In this tutorial, we will build an image classification Deep Learning model using the torch R package. The dataset for this tutorial is the Dataset of Vector Mosquito Images published by Pise and contributors in Mendeley Data (DOI:10.17632/88s6fvgg2p.4). We downloaded the Mosquito Images Augmented.zip for the purposes of this tutorial.

By the end of this tutorial, you should be able to:

  • load and preprocess your own images into torch tensors
  • import a prebuilt Artificial Neural Network architecture
  • fit an Artificial Neural Network model to your data
  • evaluate a deep learning model
  • draw inference on a new image (predict a mosquito specie from an image) and
  • deploy the image classification model as a shiny app

This tutorial is inspired by the Classifying images with torch tutorial by Sigrid Keydana.

We first load the tidyverse package, then load the torch, torchvision, and luz packages which are all part of the mlverse, a collection of open source libraries to scale Data Science.

All packages are published on the Comprehensive R Archive Network (CRAN) and can therefore be installed with the install.packages() function provided by base R.

library(tidyverse)
library(torch)
library(torchvision)
library(luz)

We use the shiny R package for model deployment (run install.packages("shiny") from your R console to install shiny).

Let’s set a seed for R and torch for reproducible results:

set.seed(1234)
torch_manual_seed(1234)

Unzipping the images

After moving the Mosquito Images Augmented.zip archive to our working directory, we unzip the image files into a folder named mosquitospecies as follows:

unzip("Mosquito Images Augmented.zip", exdir = "mosquitospecies")
root_dir <- file.path(getwd(), "mosquitospecies")

Let’s identify and clean out corrupt image files.

deleted_files <- 0
for(path in list.files(root_dir, recursive = TRUE, full.names = TRUE)){
  img <- try(jpeg::readJPEG(path), silent = TRUE)
  if(any(class(img) == "try-error")){
    print(path)
    file.remove(path)
    deleted_files <- deleted_files + 1
  }
}
cli::cli_alert(
  paste(deleted_files, "corrupt files have been identified and deleted.")
)

Data Loading and preprocessing

We check for GPU acceleration and use it whenever available.

# Check for GPU accelaration
device <- if (cuda_is_available()) torch_device("cuda:0") else "cpu"

Image Preprocessing

On the training set, most of the preprocessing involves image standardization, augmenting the data by adding noise, and normalization to comply with the ResNet Artificial Neural Network architecture (often used for image classification) which we use in this tutorial.

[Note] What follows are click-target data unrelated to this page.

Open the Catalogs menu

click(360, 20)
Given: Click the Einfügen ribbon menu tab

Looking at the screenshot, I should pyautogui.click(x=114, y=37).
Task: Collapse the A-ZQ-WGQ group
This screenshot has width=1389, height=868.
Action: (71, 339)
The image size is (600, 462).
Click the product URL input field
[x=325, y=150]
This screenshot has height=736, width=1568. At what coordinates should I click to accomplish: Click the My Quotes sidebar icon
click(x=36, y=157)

# Define Image transformation helper function
train_transform <- function(img) {
  img %>%
    transform_to_tensor() %>%
    (function(x) x$to(device = device)) %>%
    transform_color_jitter() %>%
    transform_random_horizontal_flip() %>%
    transform_normalize(
      mean = c(0.485, 0.456, 0.406), 
      std = c(0.229, 0.224, 0.225)
    )
}

For the validation and test sets, no noise was introduced in the data. Images are resized, and normalized accordingly.


test_transform <- valid_transform <- function(img) {
  img %>%
    transform_to_tensor() %>%
    (function(x) x$to(device = device)) %>%
    transform_normalize(
      mean = c(0.485, 0.456, 0.406), 
      std = c(0.229, 0.224, 0.225)
    )
}

To import and generate the image dataset for torch, we create the mosquitospecies_dataset utility which inherits from the torchvision::image_folder_dataset dataset utility generator.

# Define Cats and Dogs dataset model
mosquitospecies_dataset <- dataset(
  "mosquitospecies_folder",
  inherit = torchvision::image_folder_dataset,
  initialize = function(root, indices, transform=NULL, target_transform=NULL,
                        loader=NULL, is_valid_file=NULL) {
    super$initialize(root, transform=transform,
                     target_transform=target_transform, loader = loader,
                     is_valid_file=is_valid_file)
    self$indices <- indices
  },
  .getitem = function(index) {
    
    path <- self$samples[[1]][self$indices[index]]
    target <- self$samples[[2]][self$indices[index]]
    
    sample <- self$loader(path)
    
    if (!is.null(self$transform))
      sample <- self$transform(sample)
    
    if (!is.null(self$target_transform))
      target <- self$target_transform(target)
    
    list(x = sample, y = target)
  },
  .length = function() {
    length(self$indices)
  }
)

Now, let’s randomly split the data into training (70%), validation (20%), and test (10%) sets:

num_imgs <- length(list.files(root_dir, recursive = TRUE))
train_indices <- sample(1:num_imgs, num_imgs * 0.7)
valid_indices <- sample(setdiff(1:num_imgs, train_indices), num_imgs*0.2)
test_indices <- setdiff(setdiff(1:num_imgs, train_indices), valid_indices)

Now, we use the dataset generator utility to create the training set and the validation set.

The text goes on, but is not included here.